Giustizia-lumaca, la ministra cita in Senato un caso teramano

20 Gennaio 2022

TERAMO. A quella mamma che le aveva scritto per raccontarle che da cinque anni aspetta giustizia nel processo in corso a Teramo per il figlio vittima di un incidente sul lavoro, la ministra Marta...

TERAMO. A quella mamma che le aveva scritto per raccontarle che da cinque anni aspetta giustizia nel processo in corso a Teramo per il figlio vittima di un incidente sul lavoro, la ministra Marta Cartabia allora aveva risposto chiamandola personalmente.
Un anno dopo è partendo da quella missiva, dopo averla letta in aula, che la ministra della Giustizia, alle prese con la riforma del sistema, ieri mattina ha illustrato in Senato la sua relazione sull’amministrazione della giustizia.

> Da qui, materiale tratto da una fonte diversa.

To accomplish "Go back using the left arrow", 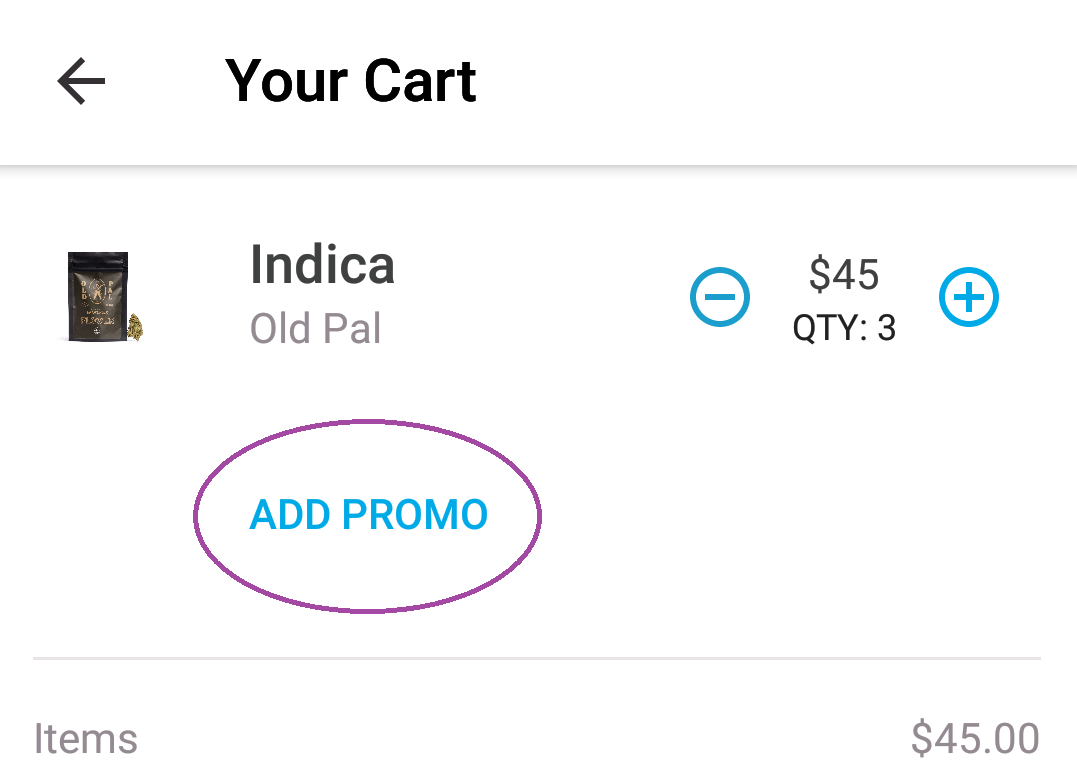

La lettera è quella scritta dalla mamma di Roberto Morelli, un camionista di 31 anni di Napoli che nel 2017 venne travolto da una balla di plastica nel piazzale di un’azienda di Castelnuovo Vomano dove era andato a caricare del materiale. Per quell’infortunio sono imputati in sei in un processo per cui da poco c’è stato il rinvio al 16 marzo dopo la rinuncia del perito nominato dal tribunale al termine dell’istruttoria dibattimentale.

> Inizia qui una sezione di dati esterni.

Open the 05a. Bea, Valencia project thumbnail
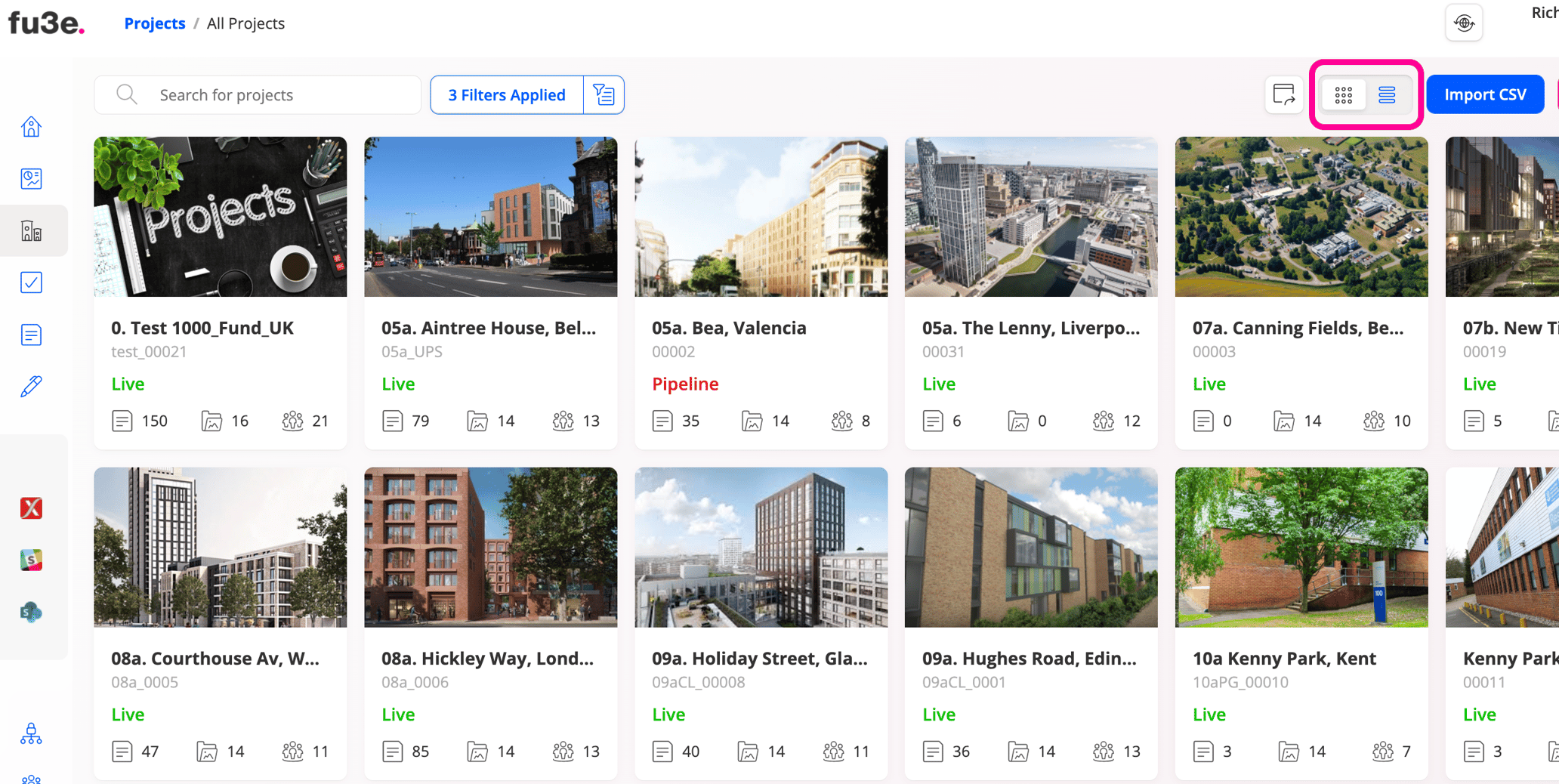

«Quella della mamma di Roberto», ha detto la ministra in aula, «non è una storia isolata. È una storia paradigmatica e dà voce a tanti cittadini. È per ciascuno di loro che l’azione del ministero della giustizia è stata orientata verso un obiettivo che ho ritenuto cruciale: riportare i tempi della giustizia entro limiti di ragionevolezza come chiede la Costituzione, come chiedono i principi europei. Il principio della ragionevole durata del processo e gli altri principi europei che presidiano la corretta amministrazione della giustizia sono scritti per questo, per rispondere alle esigenze di chi come questa anziana madre attende dai nostri uffici giudiziari una parola di giustizia. Una parola di giustizia tempestiva perchè processi lunghi rappresentano un vulnus per tutti, per gli indagati e per gli imputati che subiscono oltre il necessario la pena del processo e il connesso effetto di stigmatizzazione sociale, per i condannati che si trovano a dover eseguire una pena a distanza di tempo, per gli innocenti che hanno ingiustamente subito il peso di un processo che può aver distrutto relazioni personali e professionali e sopratutto per le vittime e per la società che non ottengono in tempi ragionevoli un accertamento dei fatti e delle responsabilità». Annunziata Cario, la mamma di Roberto Morelli, ha 75 anni, e nella lettera alla ministra aveva scritto di temere, vista l’età, di non poter assistere alla fine del processo per la morte del figlio. «Sono sicura», aveva scritto, «che morirò prima di vedere la fine di questo processo, anche prima della fine del primo grado, chiudendo per sempre gli occhi senza poter sapere come e da chi è stato ucciso mio figlio. Prima di morire vorrei poter andare sulla tomba di mio figlio Roberto per dirgli che la giustizia terrena ha fatto il suo corso».(d.p.)